* TAREFAS PROPOSTAS:
A: Reproduza o trecho do texto de opinião sobre os ataques a nordestinos, começando em "Berenice Bento é" e seguindo até "agora retorna potencializado.".
B: No texto de opinião sobre os ataques a nordestinos, em qual departamento Berenice Bento é professora?

* TRECHO PARA LEITURA:
---------------

OPINIÃO

Berenice Bento é professora do Departamento de Sociologia da Universidade de Brasília e doutora em Sociologia pela UnB/Universidade de Barcelona.

Berenice Bento

 

Morte aos nordestinos. Analfabetos. Malditos. Cabeças chatas. Mortos de fome. Com indignação sem surpresa, vi o ódio ser vomitado contra nordestinos/as nas redes sociais, logo após o fim do primeiro turno da eleição presidencial. Sem surpresa porque, ao longo de toda a minha vida, escutei os mesmos insultos. Algumas vezes, sem saber que eu mesmo sou paraíba, quem cometia o insulto pedia minha cumplicidade. Sem surpresa porque, em 2014, quando a Dilma venceu as eleições, parte do sul e do sudeste cuspiu o mesmo ódio que agora retorna potencializado.

 

Em algum momento da minha vida, decidi me tornar o que eles diziam: sou paraíba. Assumi o insulto como elemento identitário. Corrigiam-me: você não é paraíba, e sim paraibana. Não, eu sou paraíba. Esse truque na luta política aprendi com os ativismos transviades. Precisamos esvaziar o poder que eles/elas acham que têm em nos produzir medo e vergonha. No lugar da vergonha, o escárnio.

---------------

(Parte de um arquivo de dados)
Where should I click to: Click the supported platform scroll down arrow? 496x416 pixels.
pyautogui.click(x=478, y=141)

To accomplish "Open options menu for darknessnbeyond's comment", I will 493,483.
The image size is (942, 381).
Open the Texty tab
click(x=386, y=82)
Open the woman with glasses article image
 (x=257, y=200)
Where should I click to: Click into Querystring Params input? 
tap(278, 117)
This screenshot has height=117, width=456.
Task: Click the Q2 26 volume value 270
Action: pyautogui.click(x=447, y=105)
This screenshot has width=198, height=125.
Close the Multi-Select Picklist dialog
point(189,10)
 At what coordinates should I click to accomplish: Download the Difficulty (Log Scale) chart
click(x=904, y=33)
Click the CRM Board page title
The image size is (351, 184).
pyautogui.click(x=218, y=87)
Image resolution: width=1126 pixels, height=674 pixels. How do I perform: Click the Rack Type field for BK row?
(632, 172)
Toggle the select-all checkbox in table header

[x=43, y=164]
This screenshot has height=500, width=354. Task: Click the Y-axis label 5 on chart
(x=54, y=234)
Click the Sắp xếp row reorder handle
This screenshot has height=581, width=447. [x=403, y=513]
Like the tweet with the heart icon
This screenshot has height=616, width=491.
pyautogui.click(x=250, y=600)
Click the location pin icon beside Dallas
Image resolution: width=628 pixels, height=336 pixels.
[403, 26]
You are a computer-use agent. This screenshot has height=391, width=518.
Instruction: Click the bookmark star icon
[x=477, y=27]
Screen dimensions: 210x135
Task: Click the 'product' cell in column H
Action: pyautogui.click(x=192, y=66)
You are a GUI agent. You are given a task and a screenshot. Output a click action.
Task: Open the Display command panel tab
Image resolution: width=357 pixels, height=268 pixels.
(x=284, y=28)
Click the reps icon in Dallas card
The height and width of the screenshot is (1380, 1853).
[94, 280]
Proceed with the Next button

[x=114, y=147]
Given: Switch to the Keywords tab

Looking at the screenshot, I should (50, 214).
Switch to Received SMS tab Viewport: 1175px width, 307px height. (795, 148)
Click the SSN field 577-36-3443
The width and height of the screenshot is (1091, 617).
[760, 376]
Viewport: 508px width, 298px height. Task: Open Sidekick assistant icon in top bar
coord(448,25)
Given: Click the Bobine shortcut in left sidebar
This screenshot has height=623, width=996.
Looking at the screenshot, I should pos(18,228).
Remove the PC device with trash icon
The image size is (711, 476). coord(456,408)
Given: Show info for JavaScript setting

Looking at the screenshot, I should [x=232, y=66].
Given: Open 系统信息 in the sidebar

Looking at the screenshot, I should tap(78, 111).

---------------

* RESPOSTAS:
A:
Berenice Bento é professora do Departamento de Sociologia da Universidade de Brasília e doutora em Sociologia pela UnB/Universidade de Barcelona.

Berenice Bento

 

Morte aos nordestinos. Analfabetos. Malditos. Cabeças chatas. Mortos de fome. Com indignação sem surpresa, vi o ódio ser vomitado contra nordestinos/as nas redes sociais, logo após o fim do primeiro turno da eleição presidencial. Sem surpresa porque, ao longo de toda a minha vida, escutei os mesmos insultos. Algumas vezes, sem saber que eu mesmo sou paraíba, quem cometia o insulto pedia minha cumplicidade. Sem surpresa porque, em 2014, quando a Dilma venceu as eleições, parte do sul e do sudeste cuspiu o mesmo ódio que agora retorna potencializado.

B: No Departamento de Sociologia da Universidade de Brasília.